David argues that it’s “cruel” to want more kids, because some of those kids might lead lives of suffering:

How does having an eighth child for a starving Somalian woman increase anyone’s freedom—her own, that of her other children, that of the other mothers and children in her village who are also struggling to stay alive in the midst of tribal warfare and famine?

If you’ll pardon me, David, who appointed you to decide whose life is and isn’t worth living?

How can anyone claim to believe that somebody else’s set of human experiences has a certain worth that they know and that is less than the threshold they decide?
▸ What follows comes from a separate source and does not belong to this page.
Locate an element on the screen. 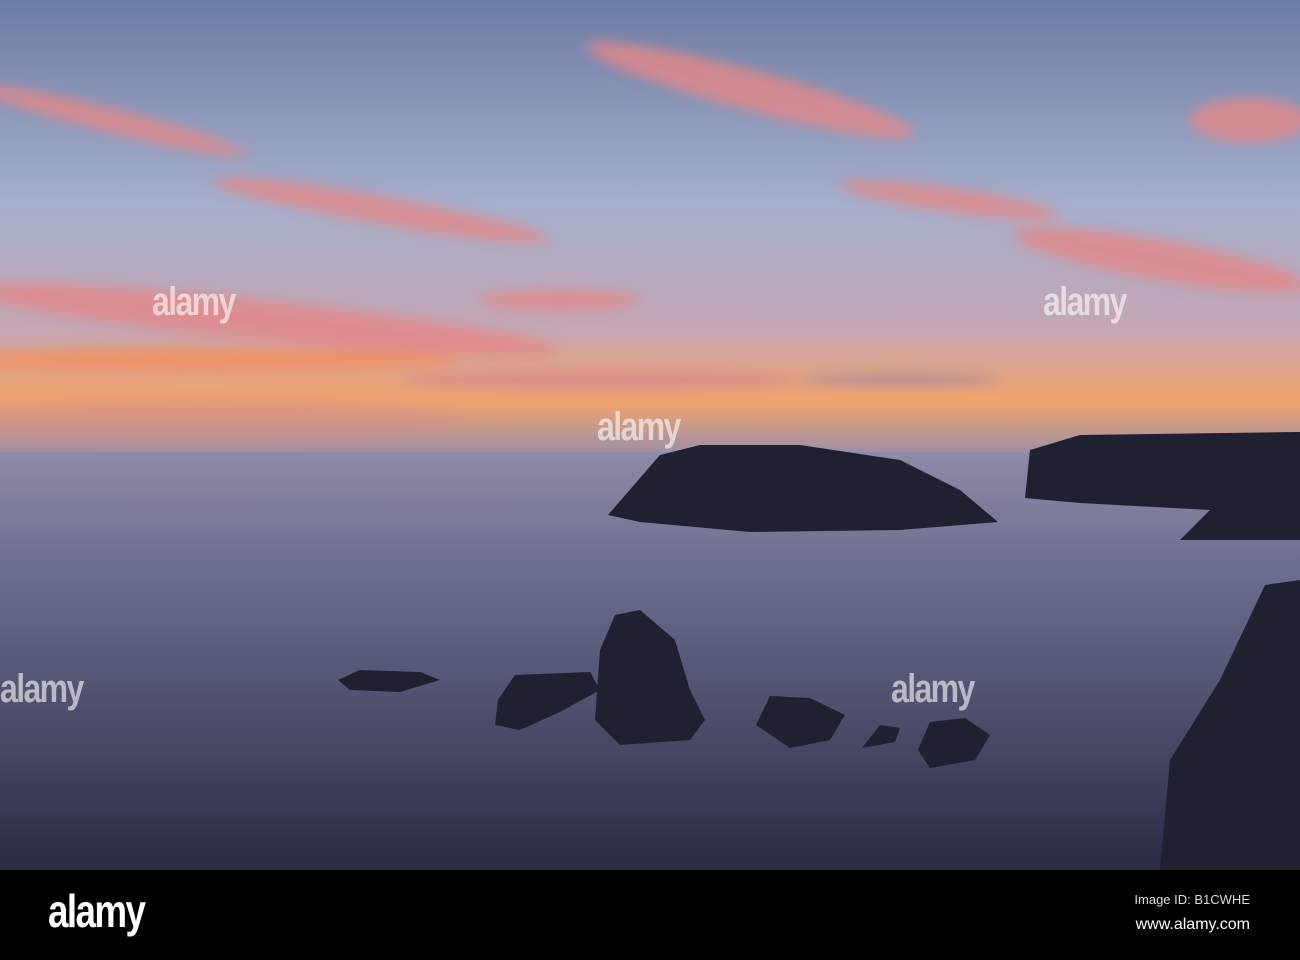 This screenshot has height=960, width=1300. alamy-logo: alamy is located at coordinates (97, 911).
David gratuitously (and, from my perspective, wrongly, but I’m open to the possibility that I may be biased about my own beliefs) ascribes my views on children to my religion, but since he is also a Christian, I have to ask how can he believe that some lives aren’t worth living? I for one believe that every life is worth living. (Both as a Christian and as a secular-Enlightenment type.)

Anyway, my answer to his question is: you don’t know, and neither do I.

David can probably tell by now that I do believe that by having more people Somalia would increase its odds of fixing its many problems. And that that Somalian woman’s eighth child might end up being a musician, an athlete or a political reformer. (Why not? How do you know?)

Just to be clear: if David’s hypothetical poor Somali woman with seven children came to me and said “What can I do to make a better life?” I wouldn’t jump up and down and scream “Have more kids!” In fact I might say that given her particular circumstances she might want to hold off on having another child. I’m fine with people postponing or spacing out births. Heck, I’m fine with some people not having kids at all! I don’t want to make people have babies, and I want to respect people’s choices. (Kids are great, though.)

But, to close the ethical-religious chapter, I stand by with all the arguments I’ve made: – Kids are awesome; – More kids are awesomerer; – Policy should make having kids easier because it’s good for freedom and prosperity and The [Your Country]an Way. (And also for the reasons Noah said.)